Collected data
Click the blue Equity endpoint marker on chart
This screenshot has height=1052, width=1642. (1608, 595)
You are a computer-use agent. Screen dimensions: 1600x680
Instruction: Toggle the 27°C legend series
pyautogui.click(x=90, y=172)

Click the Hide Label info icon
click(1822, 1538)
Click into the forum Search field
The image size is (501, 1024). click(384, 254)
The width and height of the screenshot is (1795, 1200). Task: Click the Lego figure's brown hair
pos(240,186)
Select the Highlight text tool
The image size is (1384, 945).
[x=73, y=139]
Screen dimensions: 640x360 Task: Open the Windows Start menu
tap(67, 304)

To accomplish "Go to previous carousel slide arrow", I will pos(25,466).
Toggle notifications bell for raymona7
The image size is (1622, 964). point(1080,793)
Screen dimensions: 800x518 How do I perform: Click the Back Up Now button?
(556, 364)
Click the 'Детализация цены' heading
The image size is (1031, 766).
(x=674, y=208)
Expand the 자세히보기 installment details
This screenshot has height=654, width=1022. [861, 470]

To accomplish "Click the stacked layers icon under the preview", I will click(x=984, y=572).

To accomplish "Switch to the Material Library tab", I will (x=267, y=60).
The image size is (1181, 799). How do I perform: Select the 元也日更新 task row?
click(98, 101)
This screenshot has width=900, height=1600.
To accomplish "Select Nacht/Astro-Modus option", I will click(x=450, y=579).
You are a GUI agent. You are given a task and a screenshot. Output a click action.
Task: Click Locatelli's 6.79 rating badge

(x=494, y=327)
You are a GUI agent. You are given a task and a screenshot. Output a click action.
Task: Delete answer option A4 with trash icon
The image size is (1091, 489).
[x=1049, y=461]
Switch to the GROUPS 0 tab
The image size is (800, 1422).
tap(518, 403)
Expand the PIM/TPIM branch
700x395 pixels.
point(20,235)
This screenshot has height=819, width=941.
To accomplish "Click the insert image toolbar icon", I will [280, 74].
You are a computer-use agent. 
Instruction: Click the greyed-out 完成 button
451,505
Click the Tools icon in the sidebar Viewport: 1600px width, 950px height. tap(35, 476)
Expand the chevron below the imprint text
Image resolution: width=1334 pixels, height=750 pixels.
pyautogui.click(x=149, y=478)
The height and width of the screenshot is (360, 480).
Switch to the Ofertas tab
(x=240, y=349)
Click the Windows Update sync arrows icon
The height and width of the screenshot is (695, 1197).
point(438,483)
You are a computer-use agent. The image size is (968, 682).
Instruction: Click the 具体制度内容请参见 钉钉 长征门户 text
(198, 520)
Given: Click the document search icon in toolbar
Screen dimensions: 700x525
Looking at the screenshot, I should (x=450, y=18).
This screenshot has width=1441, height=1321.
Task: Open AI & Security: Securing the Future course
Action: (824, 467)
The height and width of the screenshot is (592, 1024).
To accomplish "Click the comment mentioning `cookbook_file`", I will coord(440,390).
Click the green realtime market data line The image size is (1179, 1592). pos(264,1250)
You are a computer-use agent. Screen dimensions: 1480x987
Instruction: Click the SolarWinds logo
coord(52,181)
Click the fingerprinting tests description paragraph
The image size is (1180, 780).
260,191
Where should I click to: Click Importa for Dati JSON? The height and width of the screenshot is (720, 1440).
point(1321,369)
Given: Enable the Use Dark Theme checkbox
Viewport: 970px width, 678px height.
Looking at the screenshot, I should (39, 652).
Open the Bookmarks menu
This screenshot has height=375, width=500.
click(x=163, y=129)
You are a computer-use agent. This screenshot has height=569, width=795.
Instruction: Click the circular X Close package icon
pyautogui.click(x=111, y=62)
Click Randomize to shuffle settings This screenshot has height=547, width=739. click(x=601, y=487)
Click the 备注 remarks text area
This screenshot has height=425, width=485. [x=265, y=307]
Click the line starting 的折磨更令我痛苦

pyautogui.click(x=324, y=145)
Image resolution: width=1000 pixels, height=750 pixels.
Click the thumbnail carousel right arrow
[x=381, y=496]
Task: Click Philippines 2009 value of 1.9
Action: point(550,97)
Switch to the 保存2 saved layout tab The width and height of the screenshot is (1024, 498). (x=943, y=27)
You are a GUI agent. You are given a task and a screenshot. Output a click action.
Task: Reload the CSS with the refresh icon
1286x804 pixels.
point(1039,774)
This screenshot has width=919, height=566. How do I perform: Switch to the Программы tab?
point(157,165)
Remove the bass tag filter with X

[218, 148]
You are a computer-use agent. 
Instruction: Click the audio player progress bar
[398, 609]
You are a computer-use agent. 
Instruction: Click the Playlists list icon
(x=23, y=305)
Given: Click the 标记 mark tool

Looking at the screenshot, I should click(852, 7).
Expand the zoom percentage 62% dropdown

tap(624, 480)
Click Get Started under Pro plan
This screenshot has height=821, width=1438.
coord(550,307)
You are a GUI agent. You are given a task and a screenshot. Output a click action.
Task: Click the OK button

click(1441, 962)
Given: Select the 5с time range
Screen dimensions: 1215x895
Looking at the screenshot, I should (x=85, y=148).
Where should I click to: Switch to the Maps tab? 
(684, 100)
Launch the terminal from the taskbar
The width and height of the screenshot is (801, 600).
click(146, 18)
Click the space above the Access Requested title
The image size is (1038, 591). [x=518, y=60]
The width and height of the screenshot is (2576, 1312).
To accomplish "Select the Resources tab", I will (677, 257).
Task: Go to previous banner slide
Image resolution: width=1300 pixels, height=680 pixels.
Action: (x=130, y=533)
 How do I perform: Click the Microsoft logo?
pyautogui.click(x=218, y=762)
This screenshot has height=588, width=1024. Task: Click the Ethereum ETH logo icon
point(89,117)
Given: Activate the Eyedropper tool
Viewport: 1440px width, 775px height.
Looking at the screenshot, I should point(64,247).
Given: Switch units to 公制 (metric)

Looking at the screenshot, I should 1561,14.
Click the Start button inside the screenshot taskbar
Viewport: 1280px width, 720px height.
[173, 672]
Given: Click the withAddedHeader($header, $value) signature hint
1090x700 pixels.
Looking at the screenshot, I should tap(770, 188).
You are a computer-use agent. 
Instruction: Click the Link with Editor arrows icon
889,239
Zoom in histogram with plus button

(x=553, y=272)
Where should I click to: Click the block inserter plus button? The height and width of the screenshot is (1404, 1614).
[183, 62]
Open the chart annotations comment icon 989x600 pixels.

What is being asked
Print exactly the lines that run from the line containing "Where should I click to: Click the" to the end of the data, both ends included.

Solution
Where should I click to: Click the block inserter plus button? The height and width of the screenshot is (1404, 1614).
[183, 62]
Open the chart annotations comment icon 989x600 pixels.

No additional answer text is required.